(Beginning of Reading passage)

In the Top 10 Emerging Technologies of 2026 report co-published by the World Economic Forum and Frontiers, cutting-edge technologies act directly on power grids, drug pipelines, food production, cooling systems, mining, and robotics – marking a shift from software-first AI to physical systems.
The World Economic Forum and Frontiers today co-published the Top 10 Emerging Technologies of 2026 report . Frontiers brings editorial expertise and data-driven insights to the report, identifying the technologies most likely to shape industry, policy, and society over the next five years. After years of software-first AI development, the technologies with the greatest impact are moving off screens and into the physical systems that underpin modern economies – energy, medicine, food, and materials.
The top ten emerging technologies of 2026 are:
- Everything-to-grid energy – electric vehicles and buildings store and return energy to the grid on demand, enabling two-way flow at scale.
Direct lithium extraction – replacing slow evaporation ponds with engineered systems that pull battery-grade lithium from salt flats in hours.
Passive radiative cooling materials – keeping buildings cool without consuming any power by reflecting sunlight directly through the atmosphere, back into space.

(End of Reading passage)
(Beginning of Information)

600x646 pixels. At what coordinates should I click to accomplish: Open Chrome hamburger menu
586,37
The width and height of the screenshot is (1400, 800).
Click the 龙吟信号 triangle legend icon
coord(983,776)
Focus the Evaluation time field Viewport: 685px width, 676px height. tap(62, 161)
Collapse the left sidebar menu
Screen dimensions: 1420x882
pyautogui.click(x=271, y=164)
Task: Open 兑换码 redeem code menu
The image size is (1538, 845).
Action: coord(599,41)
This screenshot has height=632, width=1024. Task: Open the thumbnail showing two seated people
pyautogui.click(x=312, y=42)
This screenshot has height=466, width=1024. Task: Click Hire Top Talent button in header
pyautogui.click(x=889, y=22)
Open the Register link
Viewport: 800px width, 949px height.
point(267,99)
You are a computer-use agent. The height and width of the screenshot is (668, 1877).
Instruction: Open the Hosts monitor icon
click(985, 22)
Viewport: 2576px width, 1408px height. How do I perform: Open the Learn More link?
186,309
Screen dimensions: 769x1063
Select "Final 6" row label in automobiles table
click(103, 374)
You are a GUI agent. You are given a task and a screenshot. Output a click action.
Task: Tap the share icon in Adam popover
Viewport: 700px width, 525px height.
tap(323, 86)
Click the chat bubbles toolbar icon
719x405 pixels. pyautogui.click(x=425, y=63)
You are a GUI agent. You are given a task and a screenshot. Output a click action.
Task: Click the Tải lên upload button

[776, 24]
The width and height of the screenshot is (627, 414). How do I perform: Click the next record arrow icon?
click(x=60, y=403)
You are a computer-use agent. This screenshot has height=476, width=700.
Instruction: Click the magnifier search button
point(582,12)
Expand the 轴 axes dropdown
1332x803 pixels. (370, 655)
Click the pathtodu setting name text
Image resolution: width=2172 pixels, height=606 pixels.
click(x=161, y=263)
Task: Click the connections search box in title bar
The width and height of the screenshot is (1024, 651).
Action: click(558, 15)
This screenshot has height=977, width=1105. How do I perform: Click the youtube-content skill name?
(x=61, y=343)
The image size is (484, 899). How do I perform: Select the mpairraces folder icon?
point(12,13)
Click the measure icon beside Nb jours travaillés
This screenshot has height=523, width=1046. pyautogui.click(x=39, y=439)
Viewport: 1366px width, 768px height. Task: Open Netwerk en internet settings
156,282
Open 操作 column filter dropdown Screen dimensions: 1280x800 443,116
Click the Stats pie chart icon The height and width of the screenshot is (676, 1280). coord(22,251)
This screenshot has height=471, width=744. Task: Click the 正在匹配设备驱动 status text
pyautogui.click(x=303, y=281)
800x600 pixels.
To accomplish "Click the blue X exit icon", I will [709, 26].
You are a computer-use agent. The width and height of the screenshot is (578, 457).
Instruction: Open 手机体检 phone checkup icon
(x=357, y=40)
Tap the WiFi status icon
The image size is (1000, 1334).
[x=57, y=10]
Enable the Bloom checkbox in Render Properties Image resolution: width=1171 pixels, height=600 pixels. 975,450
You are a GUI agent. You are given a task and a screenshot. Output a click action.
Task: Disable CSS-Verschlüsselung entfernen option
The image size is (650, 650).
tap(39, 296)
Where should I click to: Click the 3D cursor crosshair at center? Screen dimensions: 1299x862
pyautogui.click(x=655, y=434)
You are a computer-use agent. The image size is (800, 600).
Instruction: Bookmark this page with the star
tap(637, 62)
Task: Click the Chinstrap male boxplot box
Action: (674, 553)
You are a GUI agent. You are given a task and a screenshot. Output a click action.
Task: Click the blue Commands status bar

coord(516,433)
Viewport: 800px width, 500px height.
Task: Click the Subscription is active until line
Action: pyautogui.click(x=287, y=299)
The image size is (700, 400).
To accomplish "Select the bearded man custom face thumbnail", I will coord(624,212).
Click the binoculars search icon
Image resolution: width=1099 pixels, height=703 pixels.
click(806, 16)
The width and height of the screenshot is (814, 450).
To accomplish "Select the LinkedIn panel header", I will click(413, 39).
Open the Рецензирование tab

(End of Information)

Decide whether each statement below agrees with the emerging technologies text. For each, answer yes or no and quote the deciding words. 1. The report identifies technologies likely to shape industry, policy, and society over the next ten years. 2. Passive radiative cooling materials keep buildings cool without consuming any power. 3. Direct lithium extraction depends on slow evaporation ponds.

• [Result of this task]:
1. No: "over the next five years"
2. Yes: "keeping buildings cool without consuming any power"
3. No: "replacing slow evaporation ponds with engineered systems"